Segment Start: INFORMATION

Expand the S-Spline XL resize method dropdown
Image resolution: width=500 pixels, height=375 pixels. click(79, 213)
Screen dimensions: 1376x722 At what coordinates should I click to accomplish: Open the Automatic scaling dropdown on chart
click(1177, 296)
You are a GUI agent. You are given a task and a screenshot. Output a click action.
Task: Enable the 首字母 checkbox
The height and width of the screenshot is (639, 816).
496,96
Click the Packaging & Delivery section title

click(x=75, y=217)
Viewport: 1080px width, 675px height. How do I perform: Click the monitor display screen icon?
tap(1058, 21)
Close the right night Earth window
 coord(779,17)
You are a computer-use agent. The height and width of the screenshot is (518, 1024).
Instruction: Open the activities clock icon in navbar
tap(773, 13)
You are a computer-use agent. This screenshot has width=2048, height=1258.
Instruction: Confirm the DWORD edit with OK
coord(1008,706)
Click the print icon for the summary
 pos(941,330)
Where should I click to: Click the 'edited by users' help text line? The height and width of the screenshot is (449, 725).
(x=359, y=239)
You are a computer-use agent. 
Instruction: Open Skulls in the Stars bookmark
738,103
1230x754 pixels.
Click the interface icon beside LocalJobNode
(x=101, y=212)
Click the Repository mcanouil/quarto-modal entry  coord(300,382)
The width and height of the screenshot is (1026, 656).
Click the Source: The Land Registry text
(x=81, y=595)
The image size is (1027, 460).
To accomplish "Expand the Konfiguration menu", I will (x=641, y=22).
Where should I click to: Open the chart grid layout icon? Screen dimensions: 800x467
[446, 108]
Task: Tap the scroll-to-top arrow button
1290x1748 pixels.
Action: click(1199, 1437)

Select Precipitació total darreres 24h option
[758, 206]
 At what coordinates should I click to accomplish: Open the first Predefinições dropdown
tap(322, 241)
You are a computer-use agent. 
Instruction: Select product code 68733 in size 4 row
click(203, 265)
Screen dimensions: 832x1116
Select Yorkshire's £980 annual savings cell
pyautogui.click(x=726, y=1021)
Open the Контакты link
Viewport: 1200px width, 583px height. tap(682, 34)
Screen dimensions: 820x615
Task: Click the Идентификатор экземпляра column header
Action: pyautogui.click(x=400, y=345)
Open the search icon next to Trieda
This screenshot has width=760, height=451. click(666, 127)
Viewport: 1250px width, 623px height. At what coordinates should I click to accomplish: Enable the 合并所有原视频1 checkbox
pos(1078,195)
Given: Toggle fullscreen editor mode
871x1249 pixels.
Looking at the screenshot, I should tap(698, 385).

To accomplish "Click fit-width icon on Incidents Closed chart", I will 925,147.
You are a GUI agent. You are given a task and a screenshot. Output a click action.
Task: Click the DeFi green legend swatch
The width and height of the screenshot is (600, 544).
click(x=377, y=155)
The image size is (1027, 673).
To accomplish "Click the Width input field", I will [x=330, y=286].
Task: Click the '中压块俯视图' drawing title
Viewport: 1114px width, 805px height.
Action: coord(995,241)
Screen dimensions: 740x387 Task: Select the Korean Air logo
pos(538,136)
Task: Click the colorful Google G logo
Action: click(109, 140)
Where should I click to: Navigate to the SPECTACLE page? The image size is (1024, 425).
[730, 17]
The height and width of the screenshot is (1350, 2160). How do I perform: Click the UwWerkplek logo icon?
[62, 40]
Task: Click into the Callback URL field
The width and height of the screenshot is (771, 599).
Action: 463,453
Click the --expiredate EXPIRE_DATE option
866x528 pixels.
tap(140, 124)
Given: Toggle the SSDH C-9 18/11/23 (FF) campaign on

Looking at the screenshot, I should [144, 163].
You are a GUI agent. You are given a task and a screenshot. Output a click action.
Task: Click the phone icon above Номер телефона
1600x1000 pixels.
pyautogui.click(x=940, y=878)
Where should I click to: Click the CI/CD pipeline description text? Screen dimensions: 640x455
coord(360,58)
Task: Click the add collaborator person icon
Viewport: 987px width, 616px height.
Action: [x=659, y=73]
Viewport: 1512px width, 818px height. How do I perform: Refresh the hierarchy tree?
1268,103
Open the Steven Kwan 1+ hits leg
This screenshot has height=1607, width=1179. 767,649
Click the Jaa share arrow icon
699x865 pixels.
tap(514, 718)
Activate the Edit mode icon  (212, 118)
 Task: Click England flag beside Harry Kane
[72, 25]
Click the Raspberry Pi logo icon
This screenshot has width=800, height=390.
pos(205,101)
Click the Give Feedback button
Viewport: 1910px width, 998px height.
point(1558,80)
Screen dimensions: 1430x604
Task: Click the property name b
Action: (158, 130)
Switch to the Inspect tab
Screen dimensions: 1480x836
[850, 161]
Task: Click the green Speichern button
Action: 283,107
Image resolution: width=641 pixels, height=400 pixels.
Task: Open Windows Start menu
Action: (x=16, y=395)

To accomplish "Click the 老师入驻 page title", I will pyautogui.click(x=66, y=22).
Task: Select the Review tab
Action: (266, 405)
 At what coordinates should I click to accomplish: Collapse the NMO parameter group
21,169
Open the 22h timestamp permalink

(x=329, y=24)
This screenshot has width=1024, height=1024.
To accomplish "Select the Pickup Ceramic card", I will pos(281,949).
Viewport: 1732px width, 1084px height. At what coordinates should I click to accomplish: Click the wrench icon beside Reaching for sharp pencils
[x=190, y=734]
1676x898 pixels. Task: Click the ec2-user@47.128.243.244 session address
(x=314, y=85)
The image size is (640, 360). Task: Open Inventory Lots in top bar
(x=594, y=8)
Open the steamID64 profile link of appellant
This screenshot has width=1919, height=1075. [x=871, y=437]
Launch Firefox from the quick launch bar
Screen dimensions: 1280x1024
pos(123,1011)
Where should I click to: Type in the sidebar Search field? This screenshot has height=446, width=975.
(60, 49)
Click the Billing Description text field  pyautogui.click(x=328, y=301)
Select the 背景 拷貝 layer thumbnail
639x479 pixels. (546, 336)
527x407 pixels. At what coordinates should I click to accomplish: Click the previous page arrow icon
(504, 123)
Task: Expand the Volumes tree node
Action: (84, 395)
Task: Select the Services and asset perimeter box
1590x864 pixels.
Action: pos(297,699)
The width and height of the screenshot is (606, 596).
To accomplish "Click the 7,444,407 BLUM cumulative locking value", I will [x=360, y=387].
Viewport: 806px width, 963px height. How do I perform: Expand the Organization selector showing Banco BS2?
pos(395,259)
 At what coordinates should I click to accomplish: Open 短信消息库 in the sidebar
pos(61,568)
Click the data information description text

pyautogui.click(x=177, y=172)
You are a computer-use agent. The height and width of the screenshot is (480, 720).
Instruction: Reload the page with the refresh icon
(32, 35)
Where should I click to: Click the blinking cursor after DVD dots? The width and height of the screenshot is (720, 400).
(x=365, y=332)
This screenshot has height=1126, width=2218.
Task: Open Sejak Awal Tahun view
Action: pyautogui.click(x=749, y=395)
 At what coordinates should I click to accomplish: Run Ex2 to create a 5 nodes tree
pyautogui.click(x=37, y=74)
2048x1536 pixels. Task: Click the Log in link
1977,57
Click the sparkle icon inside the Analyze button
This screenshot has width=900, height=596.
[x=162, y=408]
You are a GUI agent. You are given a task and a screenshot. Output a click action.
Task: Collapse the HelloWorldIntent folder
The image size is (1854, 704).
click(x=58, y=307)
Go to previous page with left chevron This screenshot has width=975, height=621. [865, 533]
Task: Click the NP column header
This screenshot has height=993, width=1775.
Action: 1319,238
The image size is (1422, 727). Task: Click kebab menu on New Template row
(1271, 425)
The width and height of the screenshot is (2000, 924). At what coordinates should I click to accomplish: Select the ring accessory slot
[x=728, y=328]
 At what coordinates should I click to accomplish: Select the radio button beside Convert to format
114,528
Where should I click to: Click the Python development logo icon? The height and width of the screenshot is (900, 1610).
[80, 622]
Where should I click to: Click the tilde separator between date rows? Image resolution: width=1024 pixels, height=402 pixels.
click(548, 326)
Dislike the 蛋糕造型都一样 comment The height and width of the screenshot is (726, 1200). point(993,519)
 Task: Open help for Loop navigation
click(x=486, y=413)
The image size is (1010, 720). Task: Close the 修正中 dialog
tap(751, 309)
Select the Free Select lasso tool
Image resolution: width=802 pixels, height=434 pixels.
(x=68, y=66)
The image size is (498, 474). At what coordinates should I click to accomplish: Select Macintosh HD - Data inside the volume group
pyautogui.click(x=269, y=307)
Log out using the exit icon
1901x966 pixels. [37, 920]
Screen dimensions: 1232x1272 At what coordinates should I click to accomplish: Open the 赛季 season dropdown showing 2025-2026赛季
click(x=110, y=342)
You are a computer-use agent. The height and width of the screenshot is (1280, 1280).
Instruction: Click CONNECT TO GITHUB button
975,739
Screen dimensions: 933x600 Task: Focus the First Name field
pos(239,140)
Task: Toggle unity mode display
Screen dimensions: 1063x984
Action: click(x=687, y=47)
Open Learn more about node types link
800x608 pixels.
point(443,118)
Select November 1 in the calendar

Segment End: INFORMATION

▸ **PROBLEM STATEMENT**: What you return must be an exact retyping of the lines above starting at the line with "Task: Click the add collaborator person icon" and ending at the line with "Activate the Edit", and nothing besides.

▸ **OUTPUT OF THE EXERCISE**:
Task: Click the add collaborator person icon
Viewport: 987px width, 616px height.
Action: [x=659, y=73]
Viewport: 1512px width, 818px height. How do I perform: Refresh the hierarchy tree?
1268,103
Open the Steven Kwan 1+ hits leg
This screenshot has height=1607, width=1179. 767,649
Click the Jaa share arrow icon
699x865 pixels.
tap(514, 718)
Activate the Edit mode icon  (212, 118)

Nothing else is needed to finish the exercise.